Tobeen (Bordeaux, July 20, 1880 - Saint-Valery-sur-Somme, March 1938) is the pseudonym of the French artist Félix Bonnet.

Life
Tobeen stayed frequently in the western part of thé Pyrenees, Basque Country, but was born and bred in Bordeaux. Because of his frequent reference to Basque subjects within his paintings he became known as a Basque artist. However, he was not a Basque and neither were his parents.

From 1910 he worked in Paris where he maintained relations with the group of Pablo Picasso and Georges Braque and with the group of the Duchamp brothers (Gaston, Raymond and Marcel) in Puteaux. He exhibited eleven works at the Salon de la Section d'Or, Galerie La Boétie, Paris, October 1912.
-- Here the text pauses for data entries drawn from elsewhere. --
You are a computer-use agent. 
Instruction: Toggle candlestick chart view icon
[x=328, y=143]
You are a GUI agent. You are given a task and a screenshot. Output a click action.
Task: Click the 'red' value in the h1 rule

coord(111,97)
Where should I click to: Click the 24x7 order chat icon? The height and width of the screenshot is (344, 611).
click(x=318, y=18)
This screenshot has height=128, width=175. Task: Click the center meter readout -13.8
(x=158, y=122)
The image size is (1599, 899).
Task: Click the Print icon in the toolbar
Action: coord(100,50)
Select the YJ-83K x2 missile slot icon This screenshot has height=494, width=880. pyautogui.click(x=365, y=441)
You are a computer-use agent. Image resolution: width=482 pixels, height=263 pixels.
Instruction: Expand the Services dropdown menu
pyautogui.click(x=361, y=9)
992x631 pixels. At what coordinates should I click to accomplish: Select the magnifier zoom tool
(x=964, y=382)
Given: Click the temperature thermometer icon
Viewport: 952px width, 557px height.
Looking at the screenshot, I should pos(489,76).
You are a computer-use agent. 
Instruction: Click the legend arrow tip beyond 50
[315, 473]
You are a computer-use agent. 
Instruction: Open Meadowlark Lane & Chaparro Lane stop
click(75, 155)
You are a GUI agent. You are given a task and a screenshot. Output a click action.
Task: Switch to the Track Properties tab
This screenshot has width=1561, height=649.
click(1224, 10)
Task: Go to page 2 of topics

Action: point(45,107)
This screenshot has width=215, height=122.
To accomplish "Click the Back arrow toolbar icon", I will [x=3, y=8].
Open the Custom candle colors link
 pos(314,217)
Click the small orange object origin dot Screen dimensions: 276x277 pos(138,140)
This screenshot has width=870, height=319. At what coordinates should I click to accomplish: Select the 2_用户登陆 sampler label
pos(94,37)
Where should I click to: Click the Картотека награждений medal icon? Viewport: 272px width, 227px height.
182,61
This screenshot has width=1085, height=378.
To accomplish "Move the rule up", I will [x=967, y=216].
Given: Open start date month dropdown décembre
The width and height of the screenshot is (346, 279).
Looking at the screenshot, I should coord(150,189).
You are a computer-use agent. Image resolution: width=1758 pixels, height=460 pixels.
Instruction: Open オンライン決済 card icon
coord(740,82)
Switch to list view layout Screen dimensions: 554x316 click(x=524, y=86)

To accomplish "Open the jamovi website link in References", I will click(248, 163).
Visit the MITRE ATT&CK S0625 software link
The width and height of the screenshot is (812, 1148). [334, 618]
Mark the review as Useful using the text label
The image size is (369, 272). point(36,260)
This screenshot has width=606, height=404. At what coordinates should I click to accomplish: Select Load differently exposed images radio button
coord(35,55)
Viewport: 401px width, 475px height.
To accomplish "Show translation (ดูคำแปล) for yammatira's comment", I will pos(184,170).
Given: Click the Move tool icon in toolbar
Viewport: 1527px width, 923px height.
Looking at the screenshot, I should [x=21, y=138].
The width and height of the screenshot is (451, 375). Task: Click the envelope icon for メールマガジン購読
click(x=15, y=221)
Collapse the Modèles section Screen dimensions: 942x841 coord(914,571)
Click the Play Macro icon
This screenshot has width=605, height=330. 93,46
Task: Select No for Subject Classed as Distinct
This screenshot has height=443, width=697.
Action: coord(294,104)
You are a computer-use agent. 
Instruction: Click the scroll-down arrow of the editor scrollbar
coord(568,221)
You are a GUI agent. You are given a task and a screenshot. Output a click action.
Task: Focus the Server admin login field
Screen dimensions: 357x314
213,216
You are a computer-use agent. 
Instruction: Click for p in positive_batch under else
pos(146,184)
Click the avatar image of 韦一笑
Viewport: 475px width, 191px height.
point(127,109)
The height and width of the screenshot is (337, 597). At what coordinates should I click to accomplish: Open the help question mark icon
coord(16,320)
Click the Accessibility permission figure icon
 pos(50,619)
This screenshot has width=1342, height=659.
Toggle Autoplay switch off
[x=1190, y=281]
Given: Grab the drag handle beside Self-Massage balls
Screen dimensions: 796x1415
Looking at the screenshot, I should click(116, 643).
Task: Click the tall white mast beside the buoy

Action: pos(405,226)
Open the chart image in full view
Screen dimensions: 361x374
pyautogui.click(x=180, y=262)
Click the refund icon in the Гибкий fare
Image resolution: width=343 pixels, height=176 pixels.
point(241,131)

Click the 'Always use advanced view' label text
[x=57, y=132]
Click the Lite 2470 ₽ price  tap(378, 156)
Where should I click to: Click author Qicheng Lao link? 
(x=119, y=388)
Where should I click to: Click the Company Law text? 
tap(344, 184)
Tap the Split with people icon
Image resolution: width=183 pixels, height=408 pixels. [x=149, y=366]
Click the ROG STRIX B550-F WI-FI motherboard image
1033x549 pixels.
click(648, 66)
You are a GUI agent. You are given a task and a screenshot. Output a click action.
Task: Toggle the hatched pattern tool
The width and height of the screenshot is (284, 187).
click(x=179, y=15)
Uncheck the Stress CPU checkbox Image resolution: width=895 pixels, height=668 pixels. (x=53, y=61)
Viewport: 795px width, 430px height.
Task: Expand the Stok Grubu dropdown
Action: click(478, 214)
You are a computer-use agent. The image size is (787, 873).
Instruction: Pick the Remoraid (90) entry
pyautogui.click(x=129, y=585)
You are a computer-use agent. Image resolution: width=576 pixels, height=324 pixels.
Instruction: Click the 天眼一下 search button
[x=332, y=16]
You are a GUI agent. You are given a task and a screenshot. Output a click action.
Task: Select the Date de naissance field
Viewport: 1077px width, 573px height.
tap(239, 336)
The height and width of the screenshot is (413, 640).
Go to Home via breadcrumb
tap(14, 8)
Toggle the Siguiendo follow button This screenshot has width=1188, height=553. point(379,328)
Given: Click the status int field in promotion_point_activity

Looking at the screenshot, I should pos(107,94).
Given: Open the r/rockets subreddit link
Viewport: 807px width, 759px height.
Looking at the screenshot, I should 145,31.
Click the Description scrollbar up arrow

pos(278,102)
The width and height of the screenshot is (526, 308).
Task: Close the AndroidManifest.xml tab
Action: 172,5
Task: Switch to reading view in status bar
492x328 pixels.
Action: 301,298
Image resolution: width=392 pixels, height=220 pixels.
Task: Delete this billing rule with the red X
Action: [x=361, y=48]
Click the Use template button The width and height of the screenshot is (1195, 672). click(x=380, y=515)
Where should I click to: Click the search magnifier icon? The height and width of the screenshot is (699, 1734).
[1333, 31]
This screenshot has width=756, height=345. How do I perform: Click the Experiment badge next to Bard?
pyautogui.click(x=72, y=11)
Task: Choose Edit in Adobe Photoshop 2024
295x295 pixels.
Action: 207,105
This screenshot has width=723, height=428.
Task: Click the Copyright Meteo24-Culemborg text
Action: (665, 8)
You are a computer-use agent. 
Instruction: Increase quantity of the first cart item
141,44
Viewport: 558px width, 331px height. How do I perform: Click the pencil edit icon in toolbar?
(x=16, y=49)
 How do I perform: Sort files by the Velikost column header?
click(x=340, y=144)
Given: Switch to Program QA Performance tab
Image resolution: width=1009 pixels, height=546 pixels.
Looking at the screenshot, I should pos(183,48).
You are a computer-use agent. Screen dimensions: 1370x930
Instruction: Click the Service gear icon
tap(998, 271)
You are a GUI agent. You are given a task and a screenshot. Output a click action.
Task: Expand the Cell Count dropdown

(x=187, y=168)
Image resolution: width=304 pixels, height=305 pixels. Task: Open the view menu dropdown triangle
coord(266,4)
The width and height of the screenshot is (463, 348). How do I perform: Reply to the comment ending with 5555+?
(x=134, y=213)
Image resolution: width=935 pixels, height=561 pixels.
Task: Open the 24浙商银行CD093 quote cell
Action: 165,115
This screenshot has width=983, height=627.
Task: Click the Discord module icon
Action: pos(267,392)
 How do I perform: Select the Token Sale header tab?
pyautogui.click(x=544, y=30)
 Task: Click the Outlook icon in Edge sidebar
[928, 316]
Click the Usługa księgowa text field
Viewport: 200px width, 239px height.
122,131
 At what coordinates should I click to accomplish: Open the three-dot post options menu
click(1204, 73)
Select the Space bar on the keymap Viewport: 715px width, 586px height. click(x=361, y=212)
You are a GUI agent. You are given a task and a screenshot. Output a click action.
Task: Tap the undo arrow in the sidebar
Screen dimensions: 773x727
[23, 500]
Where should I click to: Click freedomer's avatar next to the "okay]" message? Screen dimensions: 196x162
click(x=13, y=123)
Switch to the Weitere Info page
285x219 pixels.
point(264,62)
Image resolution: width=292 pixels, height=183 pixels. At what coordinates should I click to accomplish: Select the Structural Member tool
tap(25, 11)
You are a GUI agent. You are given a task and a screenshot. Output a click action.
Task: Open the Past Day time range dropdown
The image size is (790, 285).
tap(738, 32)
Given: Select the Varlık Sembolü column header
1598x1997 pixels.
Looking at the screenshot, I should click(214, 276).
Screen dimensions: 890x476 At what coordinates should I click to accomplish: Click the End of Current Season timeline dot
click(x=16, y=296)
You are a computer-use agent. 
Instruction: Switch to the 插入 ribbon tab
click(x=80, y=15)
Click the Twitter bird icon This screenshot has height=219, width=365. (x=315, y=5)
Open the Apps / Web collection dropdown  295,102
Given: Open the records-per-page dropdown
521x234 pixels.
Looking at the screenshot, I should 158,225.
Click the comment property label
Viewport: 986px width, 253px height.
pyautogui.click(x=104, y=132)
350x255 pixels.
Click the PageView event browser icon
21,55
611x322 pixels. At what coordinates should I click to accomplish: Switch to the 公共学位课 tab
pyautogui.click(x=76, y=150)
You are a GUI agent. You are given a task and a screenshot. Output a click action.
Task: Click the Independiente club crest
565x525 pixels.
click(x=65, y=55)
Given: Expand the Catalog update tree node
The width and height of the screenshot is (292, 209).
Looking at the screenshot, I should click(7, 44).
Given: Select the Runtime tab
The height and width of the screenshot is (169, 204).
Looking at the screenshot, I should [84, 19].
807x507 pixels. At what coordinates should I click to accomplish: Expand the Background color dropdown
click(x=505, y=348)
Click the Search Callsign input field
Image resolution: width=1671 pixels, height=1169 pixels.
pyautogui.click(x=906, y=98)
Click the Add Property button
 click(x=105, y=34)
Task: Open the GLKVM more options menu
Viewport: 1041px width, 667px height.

But Tobeen was not a city-dweller. He loved a life of liberty, the sea, the woods and after 1920 he settled in Saint-Valery-sur-Somme.
Tobeen's paintings, drawings and woodcarvings show the traces of his Parisian period and his passion for the poetry in human life.

Exhibitions
 Salon de la Section d'Or, Galerie La Boétie (Paris), 1912
 Armory Show (New York), 1913
 Mánes Union of Fine Arts, Mánes Pavilion, (S.V.U. Manes), Prague, 1914
 Tobeen, un poète du cubisme: Bordeaux, Galerie Musée des Beaux Arts, 2012 June 8 - September 16

Museum collections
The Netherlands
 Centraal Museum, Utrecht
 Kröller-Müller Museum, Otterlo
 In former times Scheringa Museum of Realist Art, Spanbroek

France
 , Bayonne
 Musée des beaux-arts de Bordeaux, Bordeaux
 Musées Menton, collection Wakefield, Menton
 Musée des Beaux-Arts de Nancy, Nancy

References
 
3.Tobeen, un moderne chez les Basques, biography by Goikoetxea Jean Paul, ed. Pimientos, 2012.

External links

 Tobeen.org
 Inscription au catalogue raisonné Tobeen Richard/Goiko 
 tobeen-biographie-alarme : https://sites.google.com/site/tobeenbiographie/ [archive]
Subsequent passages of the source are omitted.